# Wedding Anniversary Trip



## secuono (May 19, 2017)

3 days of horsie fun! Well, at least for me and the trainer/friend, lol!!

I brought by baby, my gelding, he did great. Seemed to show better just how similar him & I are...hah!

Okay, so pics!!

Asking to go home!



 

Super tight 8 turn!! First time we ever even could try such a thing and mastered it!!


 

Eventually learned how to move the ball!


 

 

There were imaginary cookies in there. Lol
Also, I am apparently the legendary Headless Horseman!!  Hah!

 

Lunging, sending and distantly leading.


 

His favorite home-away human, lol.


 

He made buddies with this one.


 

Bareback, practicing turns, listening, stops and such. 


 

None of these obstacles phased him! Not even the super noisy bridge w/barrels for walls. ♡


----------



## secuono (May 19, 2017)

He really is dang near saintly now.

Never seen nor been on a teeter, zero issue!!!
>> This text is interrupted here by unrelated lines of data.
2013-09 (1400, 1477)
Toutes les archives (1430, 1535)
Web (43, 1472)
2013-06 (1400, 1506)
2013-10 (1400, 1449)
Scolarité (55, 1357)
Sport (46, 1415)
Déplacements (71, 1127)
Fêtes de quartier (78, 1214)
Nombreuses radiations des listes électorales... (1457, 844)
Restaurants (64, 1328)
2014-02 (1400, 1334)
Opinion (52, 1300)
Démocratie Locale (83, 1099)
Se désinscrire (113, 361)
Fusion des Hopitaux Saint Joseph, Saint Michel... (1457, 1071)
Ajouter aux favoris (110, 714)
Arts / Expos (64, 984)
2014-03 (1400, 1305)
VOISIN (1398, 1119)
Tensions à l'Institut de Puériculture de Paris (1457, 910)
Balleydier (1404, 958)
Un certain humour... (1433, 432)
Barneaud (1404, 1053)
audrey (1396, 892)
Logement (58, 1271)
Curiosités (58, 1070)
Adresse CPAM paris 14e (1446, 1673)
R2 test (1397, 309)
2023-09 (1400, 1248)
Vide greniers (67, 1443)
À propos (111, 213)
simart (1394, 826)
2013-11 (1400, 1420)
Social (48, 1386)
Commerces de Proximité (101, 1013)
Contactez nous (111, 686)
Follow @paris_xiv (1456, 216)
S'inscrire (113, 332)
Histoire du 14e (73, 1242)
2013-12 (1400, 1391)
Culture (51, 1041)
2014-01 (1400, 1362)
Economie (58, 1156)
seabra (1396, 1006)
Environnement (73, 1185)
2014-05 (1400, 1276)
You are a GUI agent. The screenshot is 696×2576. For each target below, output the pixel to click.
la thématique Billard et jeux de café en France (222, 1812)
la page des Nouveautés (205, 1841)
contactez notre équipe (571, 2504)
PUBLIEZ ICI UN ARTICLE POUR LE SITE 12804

*I highly recommend Ananda & Patrick Brunson in Louisa, VA from Red Horse Equine Training at Anna Valley Farm. Freshly caught wild mustang, problem horse or just some fun with your equine buddy, they're awesome & they'll get your horse ready to go-go!! *


His My Little Pony impression.


 




Trotting up to the bridge.

 




Backing back up onto bridge.


 



My Sweet Potato is so small!  ♡




DH lessons!




Couldn't wait long enough,  getting into mischief!  ♡


----------



## Poka_Doodle (May 20, 2017)

Looks like a blast!!!


----------



## Southern by choice (May 20, 2017)

That looks like so much fun.... very happy you got the opportunity to go!


----------